**Given text:**
"""
A structured set of objections, weighed in public.

Desk editor's note, referee report, simulated authors' rebuttal, and a circularity audit. Tearing a paper down is the easy half of reading it; the pith above is the substance, this is the friction.

Desk Editor's Note private letter to a colleague

Old-star and HI lopsidedness track the same potential distortions in these Auriga runs, with tidal encounters as the main driver and bars as a suppressor.

read the letter

The core result is that at z=0 the m=1 morphological asymmetry in stars older than 0.5 Gyr lines up with the HI asymmetry, while young stars instead follow the asymmetric star formation along arms. The simulations also separate the drivers: encounters with satellites above 1:50 mass ratio produce coherent lopsidedness across both components, whereas smooth accretion mainly perturbs the gas and young stars. Barred galaxies show weaker lopsidedness and higher central densities, which is a clean additional finding from the same nine Milky Way analogs.
"""
**Given exercise A:**
Decide whether each statement below agrees with the text on galaxy lopsidedness above. Answer yes or no for each, and quote the words of the text that settle it.
(i) Barred galaxies in these runs show stronger lopsidedness.
(ii) Young stars follow asymmetric star formation along arms rather than the HI asymmetry.
(iii) Smooth accretion mainly perturbs the gas and young stars.
**Given exercise B:** Repeat the part of the galaxy lopsidedness text starting with "The core result" and going on through "Milky Way analogs.".

**Dataset section:**
"""
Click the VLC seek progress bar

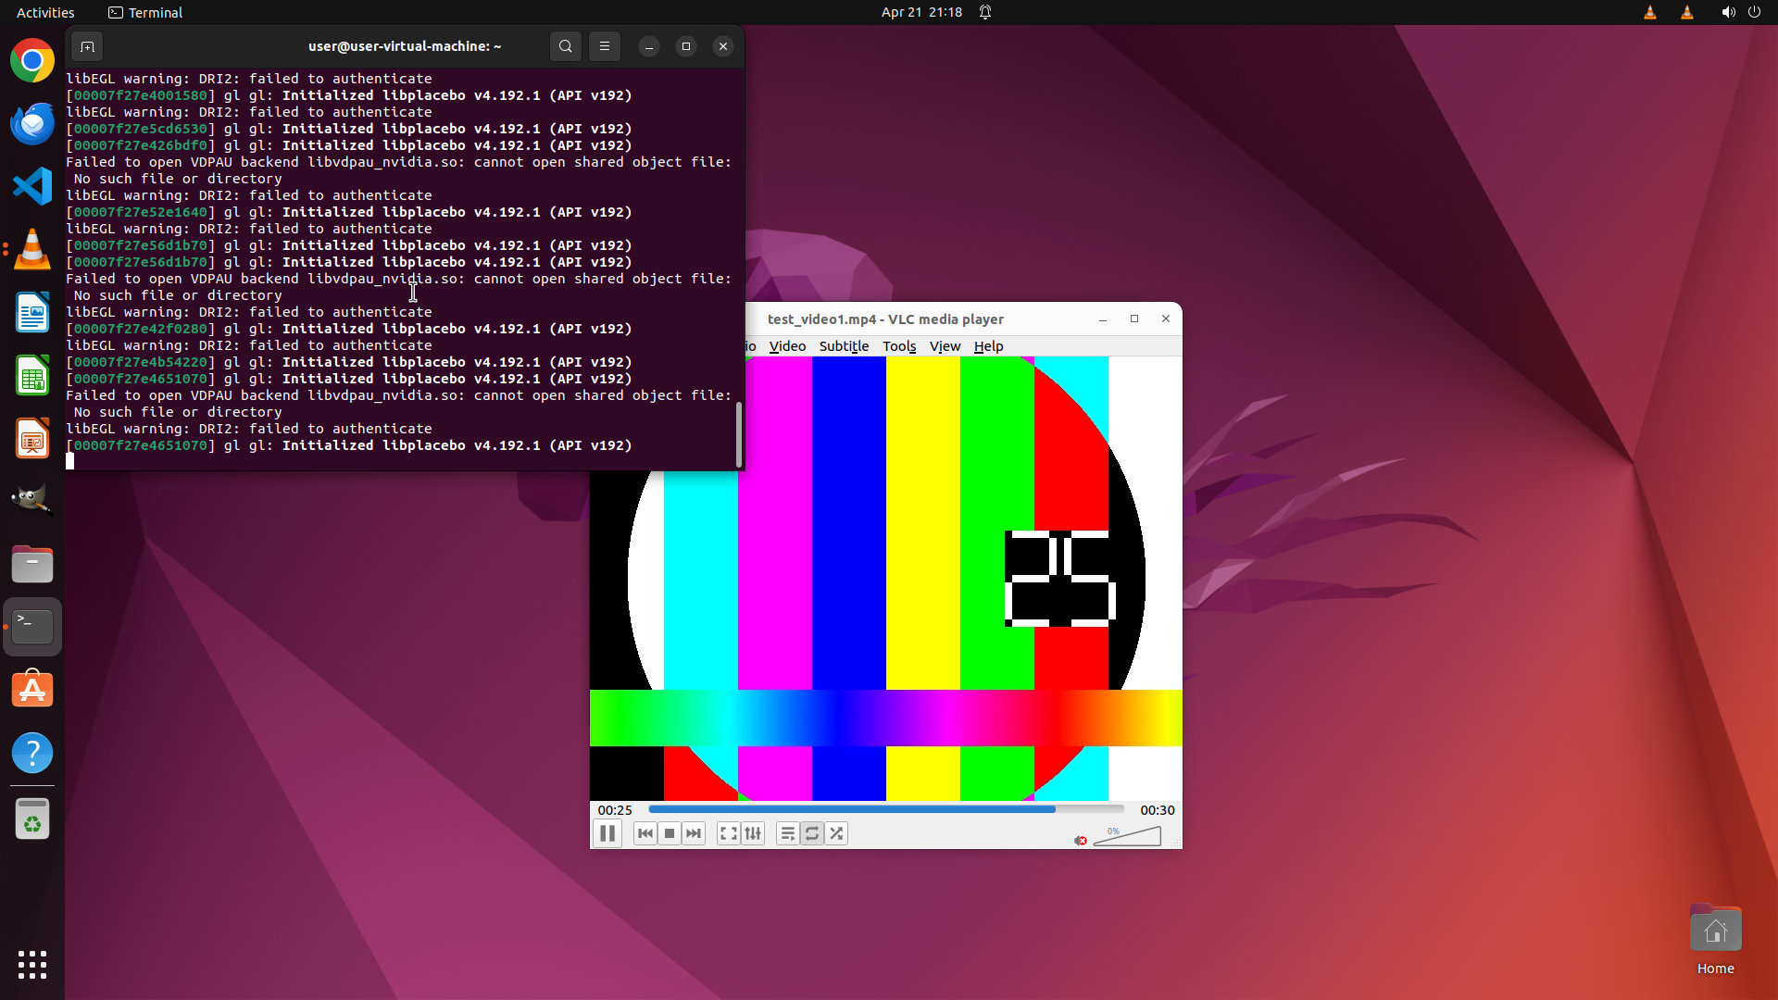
"""
**Written answer A:**
(i) No: "Barred galaxies show weaker lopsidedness and higher central densities"
(ii) Yes: "while young stars instead follow the asymmetric star formation along arms"
(iii) Yes: "whereas smooth accretion mainly perturbs the gas and young stars"

**Written answer B:**
The core result is that at z=0 the m=1 morphological asymmetry in stars older than 0.5 Gyr lines up with the HI asymmetry, while young stars instead follow the asymmetric star formation along arms. The simulations also separate the drivers: encounters with satellites above 1:50 mass ratio produce coherent lopsidedness across both components, whereas smooth accretion mainly perturbs the gas and young stars. Barred galaxies show weaker lopsidedness and higher central densities, which is a clean additional finding from the same nine Milky Way analogs.